Supimos desde el inicio que el alejamiento no implicaba desatención. Al contrario, nos exigía fortaleza, no para él, sino para nosotras. El peso de una persona enferma se distribuye entre quienes la cuidan. La enfermedad de mi hermano era una herencia de recuerdos tristes en la vida de mi madre, su cuerpo ebrio en la cama era la resurrección de mi primo Lázaro, la de mis tíos que tampoco aguantan el trago y todavía más la de mi abuelo. Durante ese tiempo intenté compensar su búsqueda a mi manera, revisé libros, películas o cualquier medio que en la ficción pudiera ofrecerle la ayuda extra que no recibiría de mi parte. O probablemente lo hacía porque era la única forma de asimilar que, si la historia se repetía, sería a mí a quien le harían falta. Pero el panorama era desmotivador, qué ejemplos los de Tennessee Williams o Anne Sexton, Hemingway, Capote… Nadie salió invicto, ¿cómo es que él iba a hacerlo? ¿Cómo es que yo iba a exigírselo? La salida triunfante del alcoholismo y la drogadicción es una utopía, al entrar a su escabroso terreno hay que, como Dante en el Infierno, “Abandonad toda esperanza”.

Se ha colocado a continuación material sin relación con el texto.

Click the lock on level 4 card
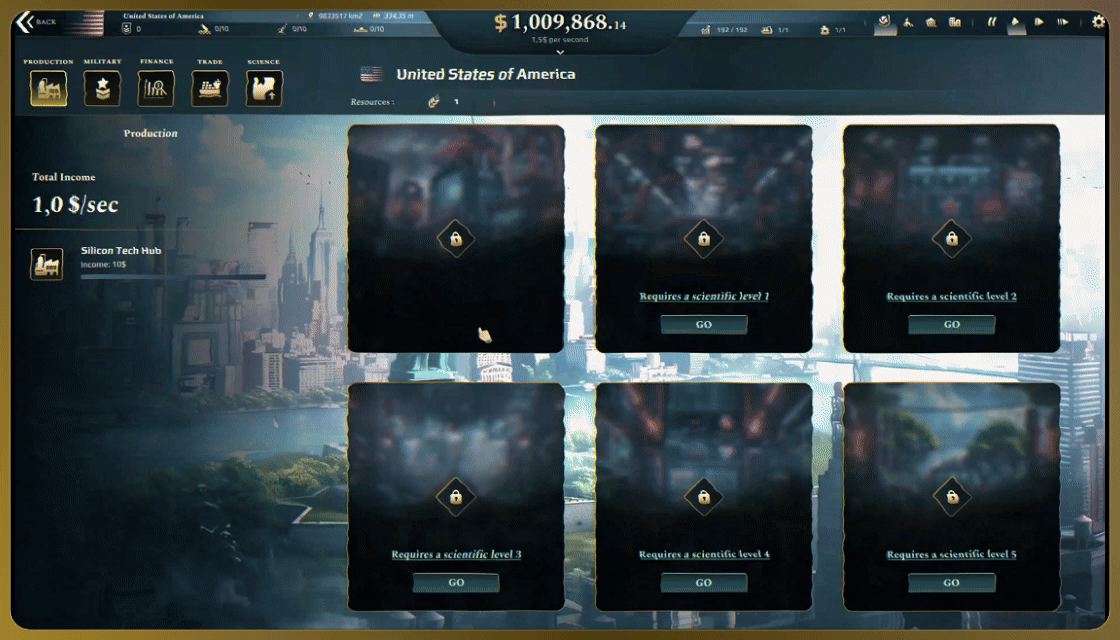The width and height of the screenshot is (1120, 640). click(704, 496)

Las semanas transcurrieron, a su regreso, entusiasmado, me pidió acompañarlo a una de sus reuniones de AA, quizá era su forma de compartirme los secretos que ansiaba escuchar. Entonces supuse que esa imagen de algo me serviría para escribir sobre lo que no sé, para ensayar alguna respuesta ante las incógnitas que se repiten generación tras generación. Mientras tanto, él se abrió paso entre el mar de escuchas, ensayó su propio discurso ante la tribuna y lo modificó las veces que fue necesario. Lo imagino articulando las palabras con dificultad, como los tartamudeos que padeció nuestro progenitor en su niñez, y avanzar poco a poco hasta fluir en el camino. Tal vez fueron esas, las palabras ausentes de nuestro padre, las que afloraron en su discurso. Escribo esto para recordar que una de doble enunciación nos acerca, bajo un estilo propio y bajo una forma distinta compartimos el fondo.

En el transcurso importa poco el objetivo, pues a estas alturas es difuso vislumbrarlo. Nuestro deseo en realidad es llano, nos queda claro que la salida absoluta no existe, sólo deseamos soportar la incertidumbre de saberlo, siempre, al borde de la orilla donde sucumben los restos de su maldición heredada. El recordatorio de que algo más allá de los genes nos hermana para el resto de nuestras vidas son esas, las infames palabras que siempre nos harán falta. 

  1. De su poema Fotografía de mi padre a sus veintidós años.